Thursday, April 8th 2010
(Continuation of the linear discriminant of lecture 19)
Let's define the vectors $ \vec{y}_{i} $, $ i \in \left (1,N \right) $ such that $ \vec{y}_{i}\in \mathcal{D} $ and $ \mathcal{D} = \mathcal{D}_{1} \cup \mathcal{D}_{2} $.
Let's define $ \mathcal{D} $ such that $ \mathcal{D} = \mathcal{D}_{1} \cup \mathcal{D}_{2} $.
There exists a vector $ \vec{c} $ for which:
$ \begin{align} \vec{c} \cdot \left ( 1, y_{1}, y_{2}, ... , y_{n} \right ) & > 0, \forall \left ( y_{1}, ... , y_{n} \right ) \in \mathcal{D}_{1} \\ & < 0, \forall \left ( y_{1}, ... , y_{n} \right ) \in \mathcal{D}_{2} \\ \end{align} $
We can transform the second inequality into:
$ \vec{c} \cdot \left ( -1, -y_{1}, -y_{2}, ... , -y_{n} \right ) > 0, \forall \left ( y_{1}, ... , y_{n} \right ) \in \mathcal{D}_{2} $
$ \vec{c} $ is not unique.

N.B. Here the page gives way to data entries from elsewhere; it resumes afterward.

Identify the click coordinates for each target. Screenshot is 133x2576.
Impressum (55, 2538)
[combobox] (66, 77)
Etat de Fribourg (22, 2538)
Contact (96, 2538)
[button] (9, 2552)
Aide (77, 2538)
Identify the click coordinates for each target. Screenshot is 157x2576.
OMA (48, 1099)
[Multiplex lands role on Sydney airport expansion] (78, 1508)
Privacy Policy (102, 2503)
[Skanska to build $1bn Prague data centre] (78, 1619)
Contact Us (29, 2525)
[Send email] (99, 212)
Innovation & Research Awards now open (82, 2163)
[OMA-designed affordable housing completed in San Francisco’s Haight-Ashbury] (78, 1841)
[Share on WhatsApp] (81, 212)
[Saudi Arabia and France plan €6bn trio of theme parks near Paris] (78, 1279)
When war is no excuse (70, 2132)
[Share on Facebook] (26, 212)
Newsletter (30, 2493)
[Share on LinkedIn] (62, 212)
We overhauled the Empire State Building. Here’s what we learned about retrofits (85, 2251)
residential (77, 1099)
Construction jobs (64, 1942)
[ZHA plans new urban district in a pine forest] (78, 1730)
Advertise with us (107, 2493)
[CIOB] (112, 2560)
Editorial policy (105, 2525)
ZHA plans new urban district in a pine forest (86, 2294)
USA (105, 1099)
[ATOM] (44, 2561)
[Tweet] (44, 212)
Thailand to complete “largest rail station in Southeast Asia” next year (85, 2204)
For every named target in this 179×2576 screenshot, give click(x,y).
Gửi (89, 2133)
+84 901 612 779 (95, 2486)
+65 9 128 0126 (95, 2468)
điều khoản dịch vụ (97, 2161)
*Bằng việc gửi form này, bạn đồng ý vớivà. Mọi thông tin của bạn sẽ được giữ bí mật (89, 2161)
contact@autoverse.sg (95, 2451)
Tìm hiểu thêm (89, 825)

It can be any vector with the same direction, it's norm does not count.
$ \mathcal{D}_{1} \begin{cases} \vec{y} = (3) \\ \vec{y} = (2) \\ \vec{y} = (1) \\ \vec{y} = (-1) \\ \vec{y} = (-2) \\ \vec{y} = (-3) \end{cases} \mathcal{D}_{2} \begin{cases} \vec{y} = (4) \\ \vec{y} = (5) \\ \vec{y} = (6) \\ \vec{y} = (7) \end{cases} g(y_{1}) = cst.y_{1} + cst $
$ \Downarrow $
$ new \mathcal{D}_{1} \begin{cases} \vec{y} = (1,3) \\ \vec{y} = (1,2) \\ \vec{y} = (1,1) \\ \vec{y} = (1,-1) \\ \vec{y} = (1,-2) \\ \vec{y} = (1,-3) \end{cases} new \mathcal{D}_{2} \begin{cases} \vec{y} = (1,4) \\ \vec{y} = (1,5) \\ \vec{y} = (1,6) \\ \vec{y} = (1,7) \end{cases} $
$ \vec{c} \cdot \vec{y} > 0, \vec{y} \in \mathcal{D}_{1} $
$ \vec{c} \cdot \vec{y} < 0, \vec{y} \in \mathcal{D}_{2} $
We modify $ \mathcal{D}_{2} $ such that $ \vec{c} \cdot \vec{y} > 0, \forall \vec{y} \in \mathcal{D} $:
$ new \mathcal{D}_{2} \begin{cases} \vec{y} = (-1,-4) \\ \vec{y} = (-1,-5) \\ \vec{y} = (-1,-6) \\ \vec{y} = (-1,-7) \end{cases} $
$ \vec{c} $ is not unique.
1) Norm ambiguity
If $ \vec{c} $ separates the data, i.e. $ \vec{c} \cdot \vec{y} > 0, \forall \vec{y} \in \mathcal{D} $, then $ \lambda\vec{c} $ also separates it, $ \forall \lambda \in \mathcal{R}_{>0} $.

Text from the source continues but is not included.